Mom sat up yesterday evening for a very long time. I wish there was something other than that, that is positive to say. There just isn’t. Watching two people having to move her the two feet from the chair to the bed is an awful thing to witness. The look in her eyes as they move her into position on the bed, the way she can’t help them at all is a haunting sight that I wil not soon, if ever, be able to forget.

Her case manager called me shortly after I left the hospital in the afternoon to tell me that she has to have two people care for her at all times. And it freaked me out 6 weeks ago when they said she required 24/7 care. Shit. At least that was doable. Times 2-not so much. Add MRSA to that equation and we are royally screwed. Then go a step further and add in the fact that the tumor grew during 4 weeks of radiation and chemo, and now with the MRSA treatment they have to suspend both, and holy shit.

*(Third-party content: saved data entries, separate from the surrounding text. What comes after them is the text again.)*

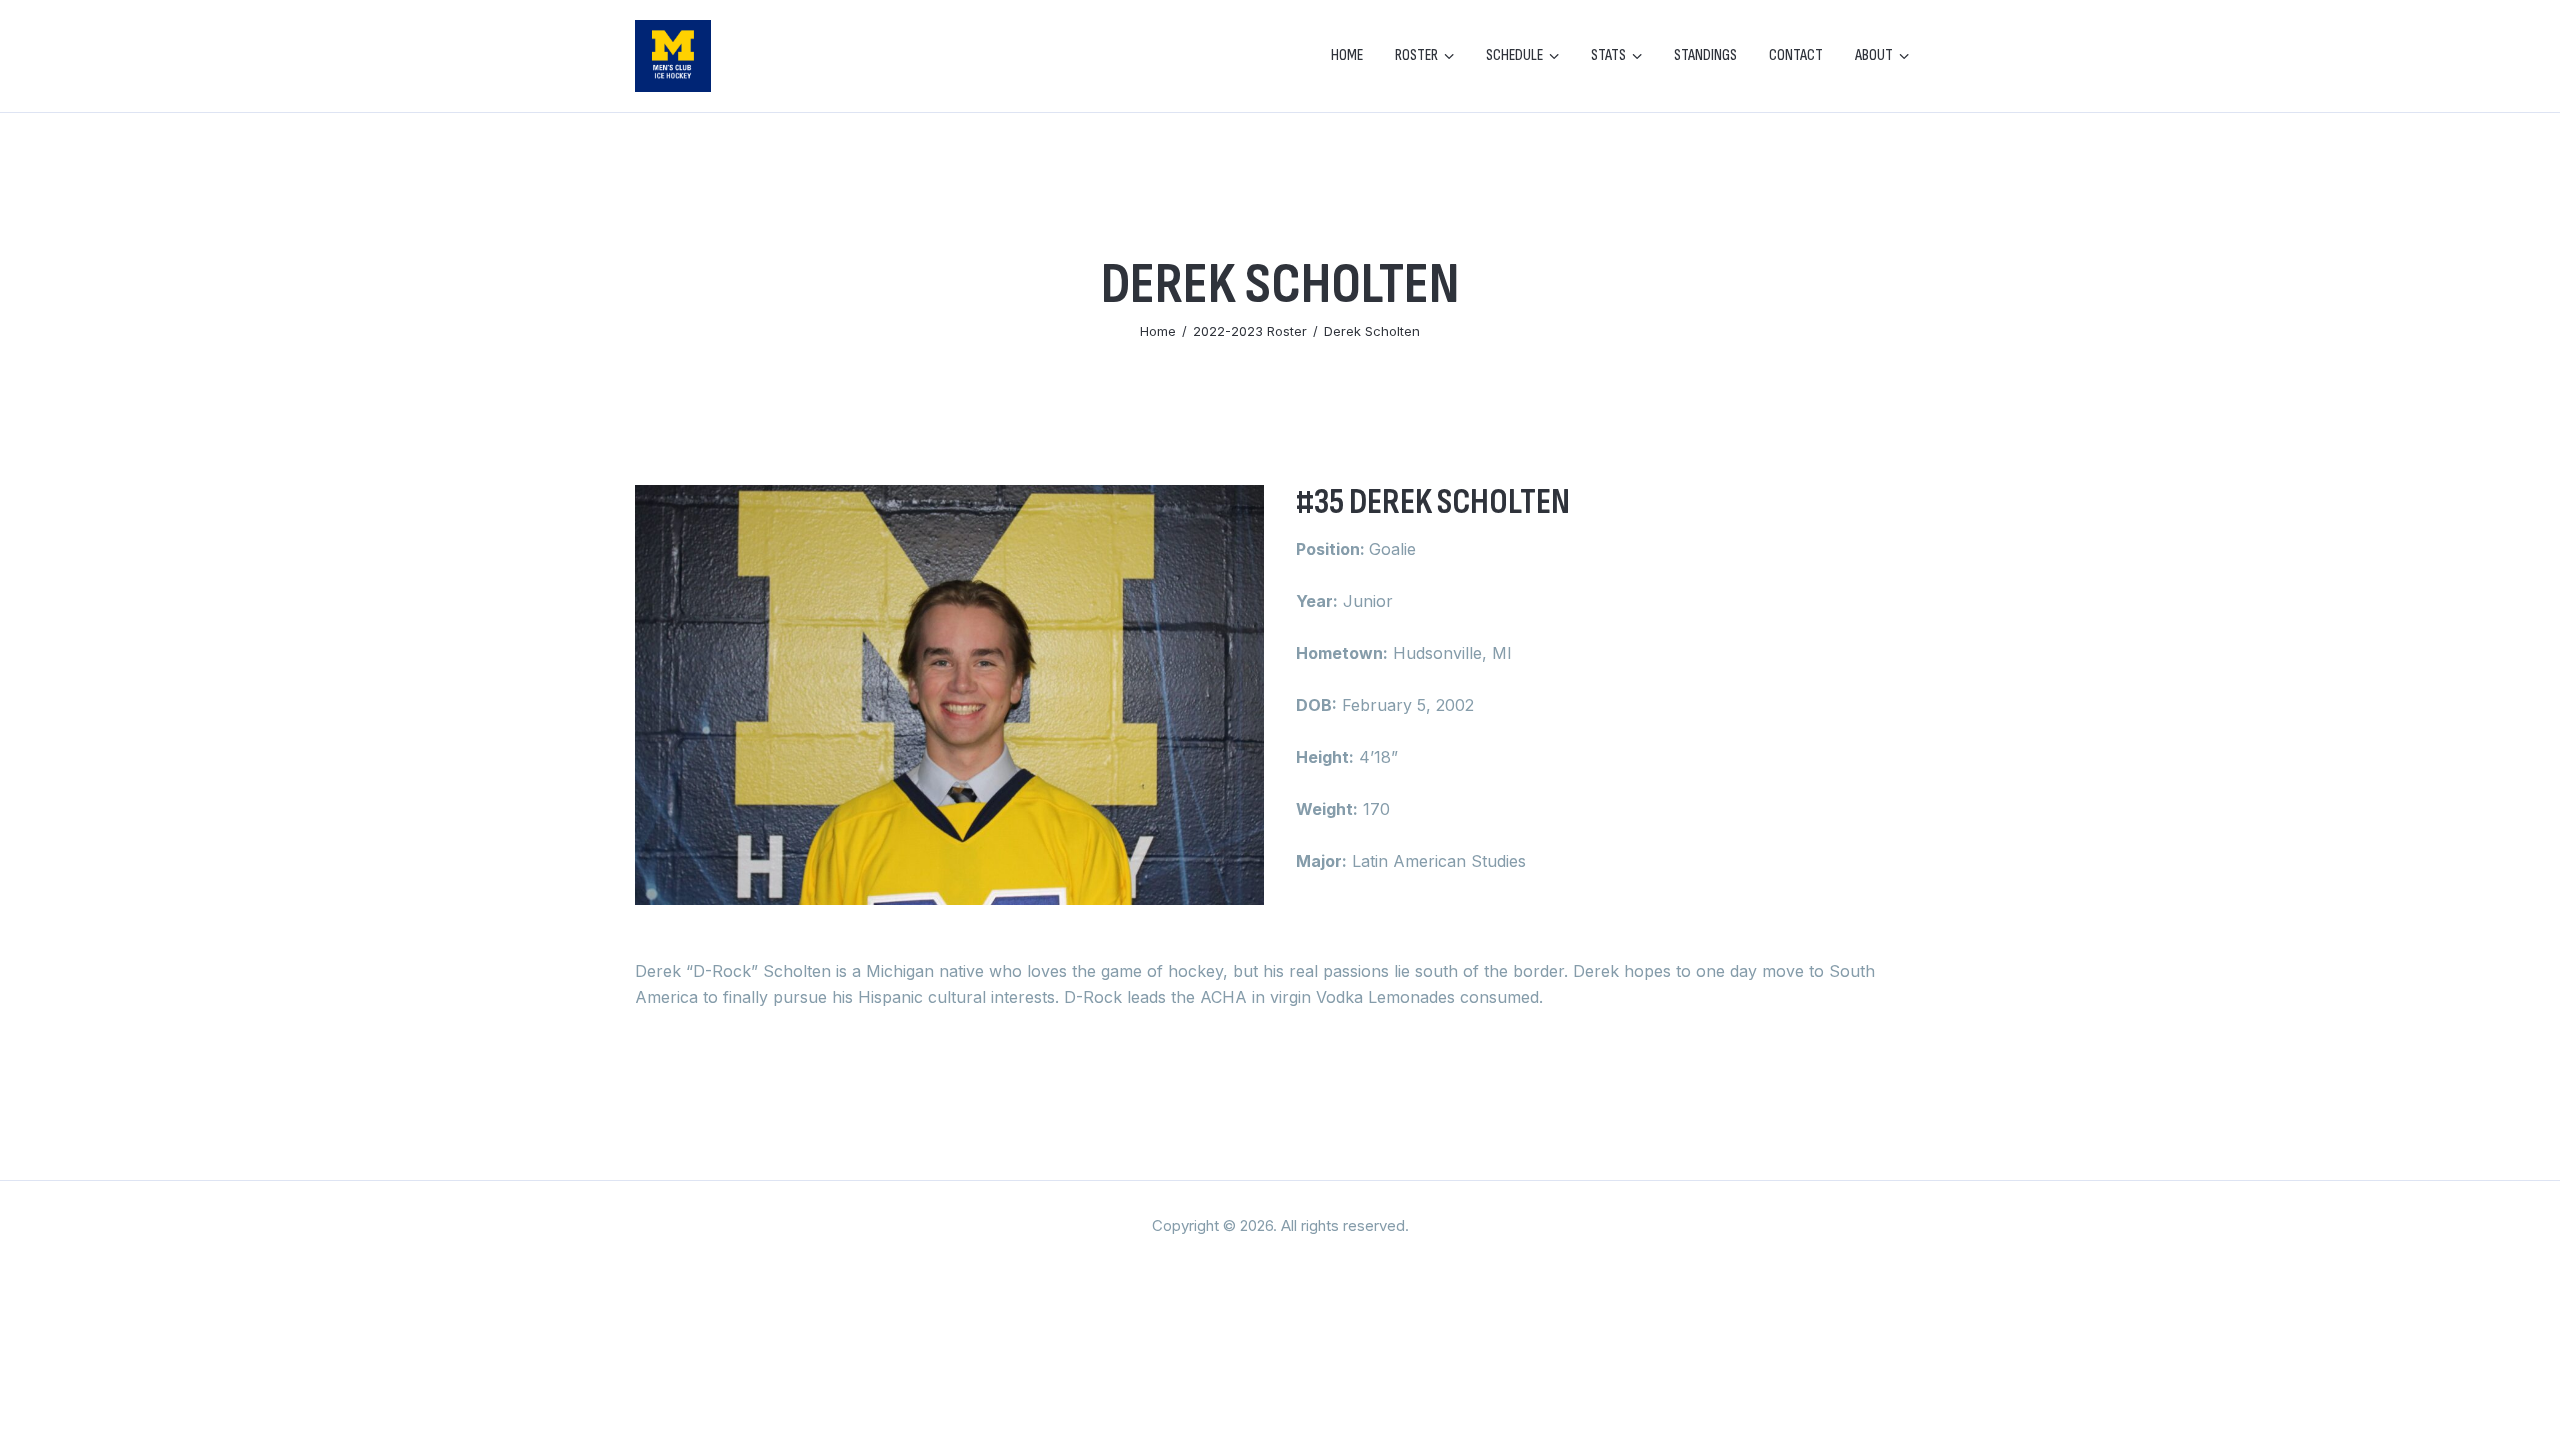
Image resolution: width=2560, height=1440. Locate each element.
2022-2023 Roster (1250, 331)
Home (1158, 331)
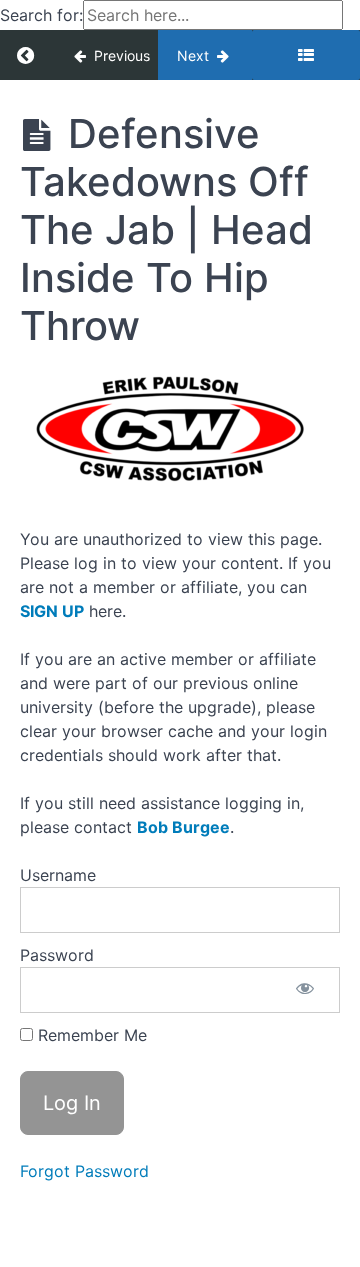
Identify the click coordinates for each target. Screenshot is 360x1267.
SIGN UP (52, 611)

She has not been filled in on all of this and it makes me sick to my stomach. My gut instinct is that I would want to know. But if it makes her give up hope or lose her will, than what is the point of knowing? Seriously, that sounds like a rhetorical question, but if anyone has a strong opinion one way or the other, I want to hear it. Because I am in a protective mode and emotionally looking at the big picture and I don’t like any of the options. It’s obvious to me that we need more information. I will have to have a conversation with her soon regarding  her wishes regarding different “hypothetical” scenarios. I just wish they WERE hypothetical. I plan to look over her living will today to see if anything we are dealing with now is covered.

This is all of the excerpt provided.